The quality defects formed in the casting process such as sand holes, sand, slag holes and pores, and the forging quality defects like cracks and folds, both can cause leakage in the valve body.

Packing

The sealing of the stem part is the packing in the valve, that is designed to prevent gas, liquid and other media leakage. valve leakage will be caused by the deflection of gland fastening, improper packing bolt fastening, too little packing, wrong packing material and improper packing installation method in the installation process of packing.

Sealing ring

Incorrect or inappropriate seal ring material, poor surfacing welding quality with body; loose thread, screw and pressure ring; seal ring mounting, or use of a defective seal ring that was not found in the pressure test, resulting in valve leakage.

Sealing surface

Rough grinding of sealing surface, deviation of assembly of valve stem and closing part, improper quality selection of sealing surface material will cause leakage of the contact part between the sealing surface and valve stem.

 

In general, external leakage of valves is mainly caused by the poor quality or improper installation of the cast body, flange, and packing. Internal leakage often occurs in three parts: open and close parts and seat sealing surface of the joint, valve body and bonnet joint, valve closed position.

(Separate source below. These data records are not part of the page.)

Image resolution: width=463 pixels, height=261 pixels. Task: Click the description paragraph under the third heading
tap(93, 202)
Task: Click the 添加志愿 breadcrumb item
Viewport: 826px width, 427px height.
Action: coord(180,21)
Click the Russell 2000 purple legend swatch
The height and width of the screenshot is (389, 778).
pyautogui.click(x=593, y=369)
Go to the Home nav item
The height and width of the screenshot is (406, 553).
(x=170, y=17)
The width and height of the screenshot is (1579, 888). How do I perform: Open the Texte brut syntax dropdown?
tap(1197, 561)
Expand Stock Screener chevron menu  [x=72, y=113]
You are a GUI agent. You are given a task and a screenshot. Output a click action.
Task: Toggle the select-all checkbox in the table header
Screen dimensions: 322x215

In addition, improper valve types, medium temperature, flow, pressure, or valve switch can not be fully closed, which will also cause valve leakage. Valve leakage is not allowed especially for high temperature and pressure condition, flammable, explosive, toxic or corrosive media, so the valve must provide reliable sealing performance to meet the requirements of its use conditions on the leakage.

How to prevent valve cavitation?

The disc and seat and other parts of the internal of the control valve and the reducing valve will appear friction, groove and other defects, most of these are caused by cavitation. Cavitation is the whole process of bubble accumulation, movement, division and elimination. When the liquid passes through the valve partially open, the static pressure is less than the saturation pressure of the liquid in the area of increasing velocity or after the valve is closed. At this time, the liquid in the low-pressure area begins to vaporize and produces small bubbles that absorb impurities in the liquid. When the bubble is carried to the area of higher static pressure by the liquid flow again, the bubble suddenly bursts or explodes, we call this kind of hydraulic flow phenomenon valve cavitation.

The direct cause of cavitation is flashing caused by a sudden change of resistance. Flashing refers to the high pressure of the saturated liquid after decompression into a part of the saturated steam and saturated liquid, bubble and the formation of smooth friction on the surface of the parts.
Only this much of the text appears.